MOST RESIDENTS of the District are seriously concerned about violent crime and want courts to impose stiffer sentences on convicted felons. This is a natural reaction to a deplorable fact of urban life. It is easy to see why a recent poll taken by the Associated Press and WRC-TV indicated that 71 percent of the registered voters contacted favor Initiative 9, a proposal on the Sept. 14 primary ballot that would mandate minimum sentences for certain crimes. Its terms are summarized in an article by a supporter of the initiative on the opposite page today. It looks like a quick and easy way to tell the courts to get tough.

But it is not so simple. Without even making a judgment on whether such a law would deter criminals, as John Ray, a leading proponent, believes, it does not seem to be a feasible approach to crime in this jurisdiction.

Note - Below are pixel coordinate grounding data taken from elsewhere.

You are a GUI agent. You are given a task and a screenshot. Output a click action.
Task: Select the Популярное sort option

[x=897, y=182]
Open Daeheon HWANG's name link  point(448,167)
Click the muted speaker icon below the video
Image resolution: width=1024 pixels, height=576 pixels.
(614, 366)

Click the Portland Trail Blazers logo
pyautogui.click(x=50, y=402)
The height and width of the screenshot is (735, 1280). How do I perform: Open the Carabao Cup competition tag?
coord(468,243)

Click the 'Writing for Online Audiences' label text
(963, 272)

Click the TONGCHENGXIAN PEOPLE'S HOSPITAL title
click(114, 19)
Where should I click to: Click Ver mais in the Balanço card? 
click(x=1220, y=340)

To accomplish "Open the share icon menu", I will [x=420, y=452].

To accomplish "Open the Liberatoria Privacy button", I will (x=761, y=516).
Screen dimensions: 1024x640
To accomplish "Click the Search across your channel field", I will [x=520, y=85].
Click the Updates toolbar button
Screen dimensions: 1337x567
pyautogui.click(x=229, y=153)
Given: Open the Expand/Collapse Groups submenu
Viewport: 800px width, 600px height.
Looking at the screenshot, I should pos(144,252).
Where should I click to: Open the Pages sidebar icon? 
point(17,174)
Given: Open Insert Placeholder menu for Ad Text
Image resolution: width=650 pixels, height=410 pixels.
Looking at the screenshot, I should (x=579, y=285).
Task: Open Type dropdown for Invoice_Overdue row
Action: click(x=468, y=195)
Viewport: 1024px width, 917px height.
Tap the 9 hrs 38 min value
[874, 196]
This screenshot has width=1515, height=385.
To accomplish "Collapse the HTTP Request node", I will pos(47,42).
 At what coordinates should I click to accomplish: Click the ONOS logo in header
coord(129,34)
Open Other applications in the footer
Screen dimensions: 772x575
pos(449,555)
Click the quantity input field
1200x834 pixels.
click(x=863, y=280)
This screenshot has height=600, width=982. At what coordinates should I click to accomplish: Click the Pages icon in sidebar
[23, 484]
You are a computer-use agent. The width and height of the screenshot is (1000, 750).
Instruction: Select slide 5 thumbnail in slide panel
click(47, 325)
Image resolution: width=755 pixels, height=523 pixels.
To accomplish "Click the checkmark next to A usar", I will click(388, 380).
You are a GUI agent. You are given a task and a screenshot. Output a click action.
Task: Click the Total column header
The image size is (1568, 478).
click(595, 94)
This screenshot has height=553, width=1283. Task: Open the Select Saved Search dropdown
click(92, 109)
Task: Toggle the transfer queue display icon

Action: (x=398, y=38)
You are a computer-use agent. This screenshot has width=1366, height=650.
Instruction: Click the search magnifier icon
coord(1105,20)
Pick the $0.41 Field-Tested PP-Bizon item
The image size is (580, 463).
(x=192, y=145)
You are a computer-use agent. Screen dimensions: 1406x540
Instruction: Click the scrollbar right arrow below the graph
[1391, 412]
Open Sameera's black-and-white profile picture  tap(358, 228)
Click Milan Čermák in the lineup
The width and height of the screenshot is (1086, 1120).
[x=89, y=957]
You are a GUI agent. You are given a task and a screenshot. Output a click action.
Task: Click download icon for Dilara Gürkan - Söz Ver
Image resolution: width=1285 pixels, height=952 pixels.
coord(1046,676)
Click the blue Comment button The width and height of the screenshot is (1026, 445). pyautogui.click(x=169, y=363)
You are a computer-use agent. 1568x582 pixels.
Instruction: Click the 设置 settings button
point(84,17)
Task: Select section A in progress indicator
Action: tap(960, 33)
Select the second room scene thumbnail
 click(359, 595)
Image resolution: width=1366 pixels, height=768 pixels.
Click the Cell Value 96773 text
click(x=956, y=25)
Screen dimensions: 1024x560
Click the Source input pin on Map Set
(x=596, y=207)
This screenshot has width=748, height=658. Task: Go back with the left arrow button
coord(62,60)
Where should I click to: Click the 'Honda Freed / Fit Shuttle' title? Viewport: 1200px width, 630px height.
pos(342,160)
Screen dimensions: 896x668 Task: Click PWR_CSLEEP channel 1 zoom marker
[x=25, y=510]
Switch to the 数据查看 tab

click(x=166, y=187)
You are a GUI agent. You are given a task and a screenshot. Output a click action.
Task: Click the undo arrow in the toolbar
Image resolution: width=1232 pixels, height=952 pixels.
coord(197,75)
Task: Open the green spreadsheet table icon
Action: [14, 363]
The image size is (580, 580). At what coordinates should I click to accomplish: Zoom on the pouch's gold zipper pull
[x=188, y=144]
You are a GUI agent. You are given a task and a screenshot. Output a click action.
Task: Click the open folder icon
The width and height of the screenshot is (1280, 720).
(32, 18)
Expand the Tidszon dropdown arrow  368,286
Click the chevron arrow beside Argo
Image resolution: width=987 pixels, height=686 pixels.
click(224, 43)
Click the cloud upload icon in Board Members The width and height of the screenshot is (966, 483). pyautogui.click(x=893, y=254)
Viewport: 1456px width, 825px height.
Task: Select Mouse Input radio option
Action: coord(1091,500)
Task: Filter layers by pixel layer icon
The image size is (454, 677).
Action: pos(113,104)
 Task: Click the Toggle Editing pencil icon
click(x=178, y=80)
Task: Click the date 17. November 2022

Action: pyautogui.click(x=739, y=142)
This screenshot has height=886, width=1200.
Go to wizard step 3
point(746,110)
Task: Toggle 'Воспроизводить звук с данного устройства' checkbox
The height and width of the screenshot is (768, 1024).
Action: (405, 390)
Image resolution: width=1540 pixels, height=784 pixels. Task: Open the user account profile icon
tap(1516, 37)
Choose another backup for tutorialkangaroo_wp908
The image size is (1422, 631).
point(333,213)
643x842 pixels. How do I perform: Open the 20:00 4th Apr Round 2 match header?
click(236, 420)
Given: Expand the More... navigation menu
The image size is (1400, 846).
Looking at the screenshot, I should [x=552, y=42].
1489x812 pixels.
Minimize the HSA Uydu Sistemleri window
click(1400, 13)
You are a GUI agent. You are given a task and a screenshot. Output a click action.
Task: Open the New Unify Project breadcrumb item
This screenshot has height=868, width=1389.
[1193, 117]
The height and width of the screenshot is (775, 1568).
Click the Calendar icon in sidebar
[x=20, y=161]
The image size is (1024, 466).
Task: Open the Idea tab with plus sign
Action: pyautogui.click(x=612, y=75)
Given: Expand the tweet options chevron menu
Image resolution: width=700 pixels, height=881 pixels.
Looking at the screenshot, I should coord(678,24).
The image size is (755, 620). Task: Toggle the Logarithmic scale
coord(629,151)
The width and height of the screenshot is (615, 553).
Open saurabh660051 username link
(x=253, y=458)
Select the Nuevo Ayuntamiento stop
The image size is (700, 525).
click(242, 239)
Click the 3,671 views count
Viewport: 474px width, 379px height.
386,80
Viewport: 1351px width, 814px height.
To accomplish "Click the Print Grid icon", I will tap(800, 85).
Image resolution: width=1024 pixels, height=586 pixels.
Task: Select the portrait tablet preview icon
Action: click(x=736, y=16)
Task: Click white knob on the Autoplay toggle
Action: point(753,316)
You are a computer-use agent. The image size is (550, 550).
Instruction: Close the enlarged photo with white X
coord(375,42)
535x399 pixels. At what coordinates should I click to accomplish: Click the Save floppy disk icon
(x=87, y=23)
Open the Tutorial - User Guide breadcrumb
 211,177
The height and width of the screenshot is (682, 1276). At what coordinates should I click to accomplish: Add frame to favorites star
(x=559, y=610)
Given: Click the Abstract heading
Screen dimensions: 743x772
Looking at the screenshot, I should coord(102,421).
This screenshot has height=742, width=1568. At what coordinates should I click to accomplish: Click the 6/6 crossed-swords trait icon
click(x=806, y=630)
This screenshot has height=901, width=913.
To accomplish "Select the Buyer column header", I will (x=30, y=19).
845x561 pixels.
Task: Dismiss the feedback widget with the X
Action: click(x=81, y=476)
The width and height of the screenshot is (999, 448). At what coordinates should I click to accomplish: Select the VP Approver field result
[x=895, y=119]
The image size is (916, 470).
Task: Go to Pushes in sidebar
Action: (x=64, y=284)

There's an immediate practical consideration: Superior Court now has a backlog of 6,200 criminal cases, 2,200 of them felonies. To deal with these cases expeditiously and get the most dangerous felons off the streets, prosecutors plea bargain -- i.e., accept guilty pleas to some charges in order to avoid lengthy and costly trials. Eighty-five percent of all criminal cases are disposed of by accepting guilty pleas. But as former U.S. attorney Charles Ruff pointed out on these pages recently, very few accused will plead guilty if there is no room for compromise on the sentencing side. The result of requiring mandatory minimum terms, wrote Mr. Ruff, would be "chaos."

Then there is the question of first offenders sentenced to prison. Judges in this city already send more people to prison, in relation to population, than any judges in the country. Existing facilities are strained. According to Alvin Bronstein of the ACLU Foundation and Superior Court Judge Tim Murphy, adding 1,000 offenders to the prison system would cost $50 million for construction and $15 million a year to maintain the prisoners.

Finally, there are technical problems concerning the way in which the initiative is drafted. Already in the District a law requires mandatory mimimum sentences for first-degree murder and for second offenses with a firearm. The initiative would amend this law in a way that prosecutors fear would jeopardize the effectiveness of the existing law as it is applied to youthful offenders. Careful redrafting, in consultation with prosecutors, and public hearings are necessary before such a far-reaching change is adopted.

Opposition to this initiative does not indicate that the voter is soft on crime, only that he is hard- headed about the very practical problems it presents for the criminal justice system. For these reasons alone, the proposal should be rejected. Incidentally, the initiative is on a separate ballot from the primary candidates; you needn't be registered as a Democrat or Republican to vote on it.